The Z28-150 is a cold-forming workhorse: diameter range 6–42 mm, pitch 1–5 mm, with a 5.5 kW main motor, 1.5 kW hydraulic motor, and 90 W cooling. Footprint? 1600×1550×1445 mm. Weight? A solid 1,800 kg. It’s built for bolts, studs, rods, and rebar couplers where rolled threads mean higher fatigue strength. Many customers say it just “runs and runs,” which, to be honest, is exactly what production likes to hear.
| Model | Z28-150 |
| Diameter capacity | 6–42 mm (real-world use may vary by material hardness) |
| Pitch | 1–5 mm |
| Main motor / Hydraulic / Cooling | 5.5 kW / 1.5 kW / 90 W |
| Dimensions / Weight | 1600×1550×1445 mm / ≈1,800 kg |
Thread Rolling Tool users keep citing three things: faster cycles (often 2–4× compared to cutting), tighter repeatability (I’ve seen ±0.02 mm pitch diameter on controlled trials), and better surface finish (Ra ≈0.8–1.6 μm). And chips? None. Cleaner floor, lower disposal fees.
| Vendor / Model | Capacity | Pitch | Power | Warranty | Lead time |
|---|---|---|---|---|---|
| MOTE Z28-150 | 6–42 mm | 1–5 mm | 5.5 kW main | 12–18 months (typ.) | ≈25–40 days |
| Vendor A “Roller 40” | 8–40 mm | 1–4 mm | 5.0 kW | 12 months | ≈45–60 days |
| Vendor B “Compact 42” | 6–42 mm | 1–5 mm | 6.0 kW | 12 months | ≈30–50 days |
Notes: specs are representative; real-world support, die availability, and spare-parts logistics often decide the winner.
Typical certifications requested by buyers: CE for machinery, ISO 9001 for QA. Thread compliance follows ISO 965 (metric) or ASME B1.13M, verified using gauges per ISO 1502. I’ve seen shop-floor SPC charts showing Cp/Cpk > 1.33 after warm-up, which is solid.
Customer feedback? “Switching from cut to rolled threads cut scrap by half,” one Southeast Asian fastener plant told me.
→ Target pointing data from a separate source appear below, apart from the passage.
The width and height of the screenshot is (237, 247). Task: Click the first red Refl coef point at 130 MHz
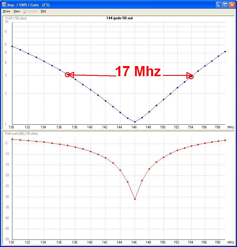click(12, 139)
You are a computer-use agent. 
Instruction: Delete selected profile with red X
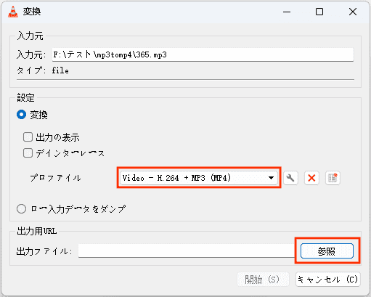click(311, 178)
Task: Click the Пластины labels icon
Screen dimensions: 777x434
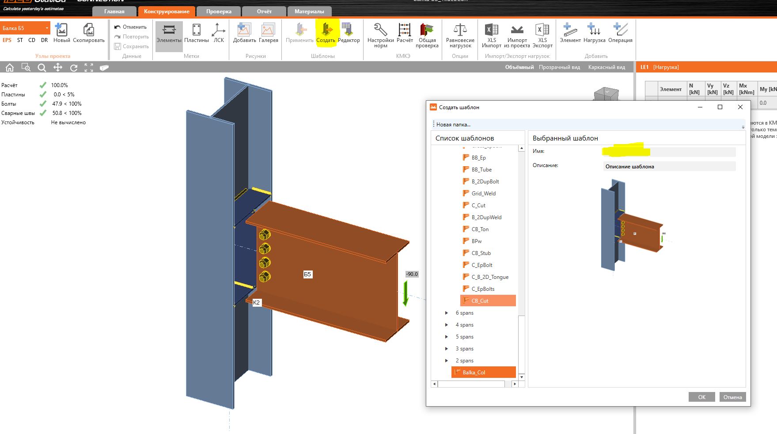Action: pos(196,30)
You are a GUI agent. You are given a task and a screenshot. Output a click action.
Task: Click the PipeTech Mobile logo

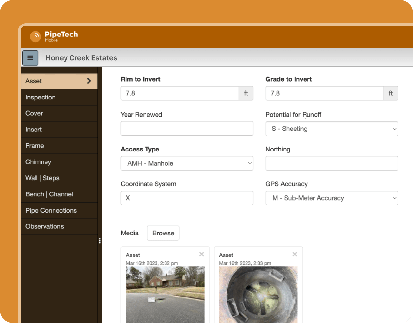[54, 36]
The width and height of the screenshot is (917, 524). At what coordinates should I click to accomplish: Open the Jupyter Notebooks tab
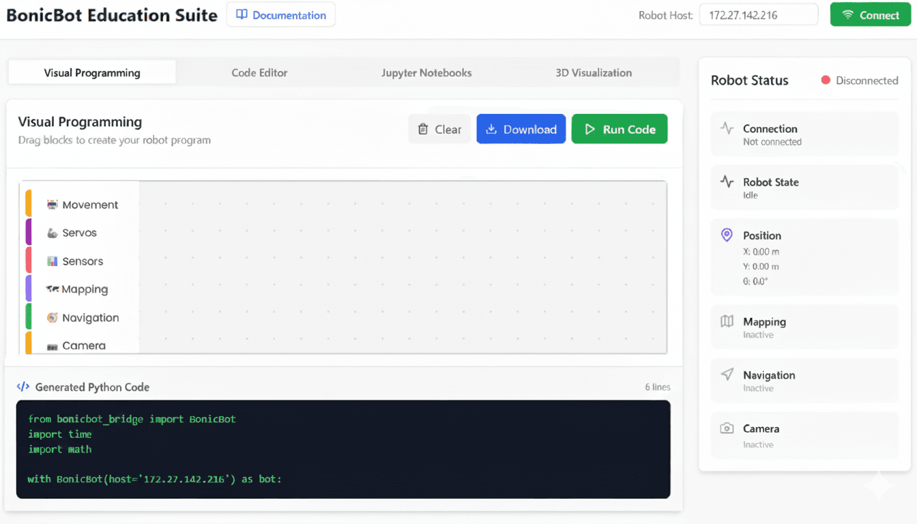426,72
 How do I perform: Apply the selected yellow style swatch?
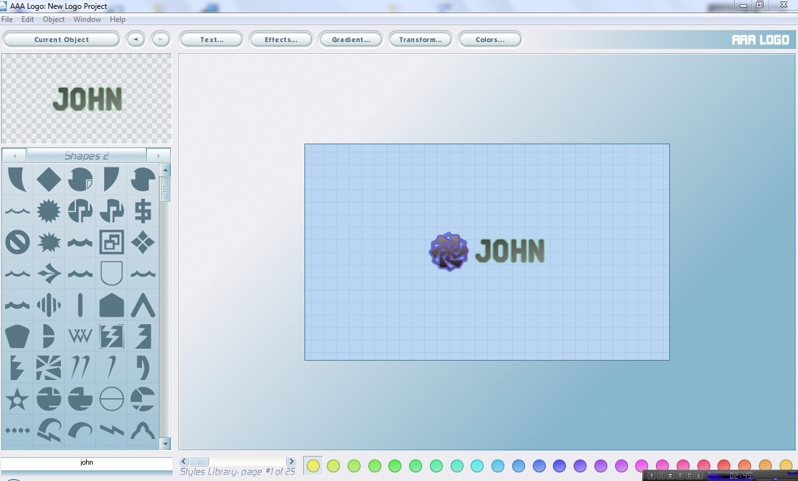pyautogui.click(x=313, y=465)
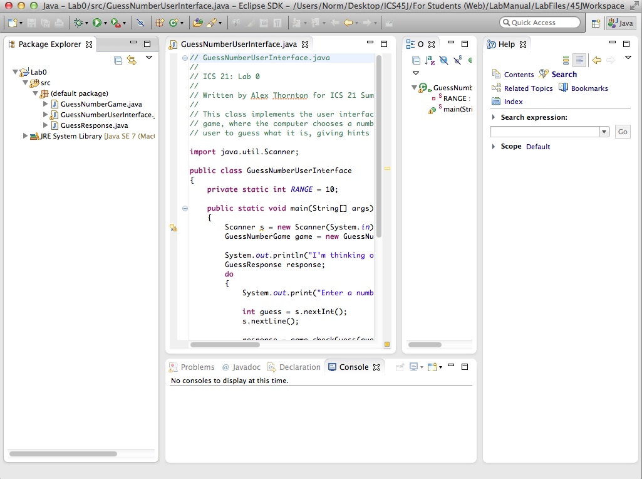Image resolution: width=642 pixels, height=479 pixels.
Task: Sort the Outline view alphabetically
Action: coord(430,60)
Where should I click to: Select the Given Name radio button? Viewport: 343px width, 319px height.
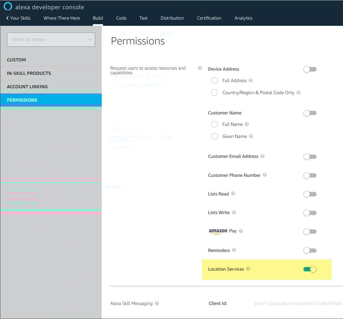214,136
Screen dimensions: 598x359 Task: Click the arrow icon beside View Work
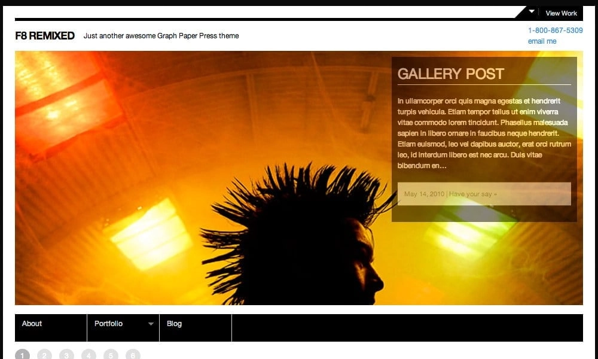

Another shop running stainless said coolant discipline mattered more than they expected—once dialed, tool life stabilized.
Case study: A mid-sized OEM making M24–M30 anchor bolts moved to the Z28-150 for a construction project rush. With through-feed and a two-operator cell, they hit ≈22 pcs/min on M16 and ≈10 pcs/min on M30 after week two. Go/No-Go conformance: 99.6% over 10k parts (internal QA data). Not bad, I guess.
If you’re speccing a Thread Rolling Tool, sanity-check utilities (3-phase), floor space, operator training (half-day is common), and spares. And yes, ask about die lead times.
Manufactured in XingWan Industrial Zone, Xingtai City, Hebei province, China—an area with a long fastener-machine supply chain. That helps when you need parts fast.